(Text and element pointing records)
——————————

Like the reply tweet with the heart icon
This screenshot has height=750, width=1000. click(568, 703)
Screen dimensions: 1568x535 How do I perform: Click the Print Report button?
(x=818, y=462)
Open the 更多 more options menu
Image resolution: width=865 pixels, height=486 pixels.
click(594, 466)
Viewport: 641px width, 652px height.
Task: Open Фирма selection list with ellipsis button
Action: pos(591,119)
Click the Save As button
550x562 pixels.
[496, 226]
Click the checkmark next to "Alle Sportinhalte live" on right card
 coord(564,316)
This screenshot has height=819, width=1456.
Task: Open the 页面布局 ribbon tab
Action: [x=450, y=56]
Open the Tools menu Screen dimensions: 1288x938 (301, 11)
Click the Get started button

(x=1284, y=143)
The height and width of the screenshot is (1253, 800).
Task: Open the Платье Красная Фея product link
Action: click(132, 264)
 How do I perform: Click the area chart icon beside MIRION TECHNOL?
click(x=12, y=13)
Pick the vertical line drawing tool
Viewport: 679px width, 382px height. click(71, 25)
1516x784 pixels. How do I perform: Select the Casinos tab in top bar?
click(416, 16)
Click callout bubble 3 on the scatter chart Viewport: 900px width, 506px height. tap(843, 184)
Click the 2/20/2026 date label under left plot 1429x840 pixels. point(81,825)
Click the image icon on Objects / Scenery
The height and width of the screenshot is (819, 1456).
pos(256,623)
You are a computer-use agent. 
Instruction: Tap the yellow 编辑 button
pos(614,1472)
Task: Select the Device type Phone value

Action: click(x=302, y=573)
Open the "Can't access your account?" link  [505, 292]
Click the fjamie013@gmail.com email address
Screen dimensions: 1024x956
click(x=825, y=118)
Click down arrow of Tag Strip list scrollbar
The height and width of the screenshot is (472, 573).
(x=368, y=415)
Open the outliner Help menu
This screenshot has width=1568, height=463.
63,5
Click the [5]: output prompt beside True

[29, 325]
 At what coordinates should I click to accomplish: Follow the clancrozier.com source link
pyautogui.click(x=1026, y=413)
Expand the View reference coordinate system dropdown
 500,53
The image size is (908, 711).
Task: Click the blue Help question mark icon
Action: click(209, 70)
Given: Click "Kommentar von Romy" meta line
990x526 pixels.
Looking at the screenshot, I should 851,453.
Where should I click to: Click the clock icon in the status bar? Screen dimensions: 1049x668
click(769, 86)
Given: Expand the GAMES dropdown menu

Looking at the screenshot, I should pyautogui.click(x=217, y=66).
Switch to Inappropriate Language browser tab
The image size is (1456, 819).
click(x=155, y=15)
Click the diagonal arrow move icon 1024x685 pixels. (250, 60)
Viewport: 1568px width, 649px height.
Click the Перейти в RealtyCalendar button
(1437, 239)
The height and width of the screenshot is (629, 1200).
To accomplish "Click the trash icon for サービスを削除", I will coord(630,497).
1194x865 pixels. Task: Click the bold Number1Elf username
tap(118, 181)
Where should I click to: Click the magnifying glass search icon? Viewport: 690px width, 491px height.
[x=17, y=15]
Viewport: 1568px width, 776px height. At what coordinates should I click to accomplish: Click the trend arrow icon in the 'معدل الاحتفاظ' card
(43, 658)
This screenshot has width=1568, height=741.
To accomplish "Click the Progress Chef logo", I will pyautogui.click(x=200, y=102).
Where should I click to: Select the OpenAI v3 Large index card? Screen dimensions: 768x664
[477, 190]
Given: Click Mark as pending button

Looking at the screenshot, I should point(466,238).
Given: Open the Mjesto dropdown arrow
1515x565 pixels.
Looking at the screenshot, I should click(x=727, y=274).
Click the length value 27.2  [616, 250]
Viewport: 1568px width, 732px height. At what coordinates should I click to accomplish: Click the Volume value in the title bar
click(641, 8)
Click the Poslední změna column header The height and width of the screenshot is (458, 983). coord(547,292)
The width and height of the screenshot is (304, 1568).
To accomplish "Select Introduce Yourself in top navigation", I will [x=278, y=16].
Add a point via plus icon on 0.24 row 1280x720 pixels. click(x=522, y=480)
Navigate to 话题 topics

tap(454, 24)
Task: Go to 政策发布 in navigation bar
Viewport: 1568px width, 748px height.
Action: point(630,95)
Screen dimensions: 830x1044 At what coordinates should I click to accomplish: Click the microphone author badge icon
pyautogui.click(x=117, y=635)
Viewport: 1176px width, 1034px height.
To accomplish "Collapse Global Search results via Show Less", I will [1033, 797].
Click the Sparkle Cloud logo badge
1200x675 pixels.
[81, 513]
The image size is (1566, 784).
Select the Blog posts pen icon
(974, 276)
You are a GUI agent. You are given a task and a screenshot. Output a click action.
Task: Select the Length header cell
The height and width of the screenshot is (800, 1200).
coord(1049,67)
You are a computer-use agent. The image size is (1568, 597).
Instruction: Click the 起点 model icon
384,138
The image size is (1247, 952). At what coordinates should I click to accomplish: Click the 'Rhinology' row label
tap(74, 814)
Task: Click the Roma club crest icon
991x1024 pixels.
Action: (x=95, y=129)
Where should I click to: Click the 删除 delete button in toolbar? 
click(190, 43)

——————————

CHALLENGE — Reproduce the listing word for word, starting with its first line and going on through the line that contains "(x=818, y=462)", including both of those lines.

EXPECTED ANSWER —
Like the reply tweet with the heart icon
This screenshot has height=750, width=1000. click(568, 703)
Screen dimensions: 1568x535 How do I perform: Click the Print Report button?
(x=818, y=462)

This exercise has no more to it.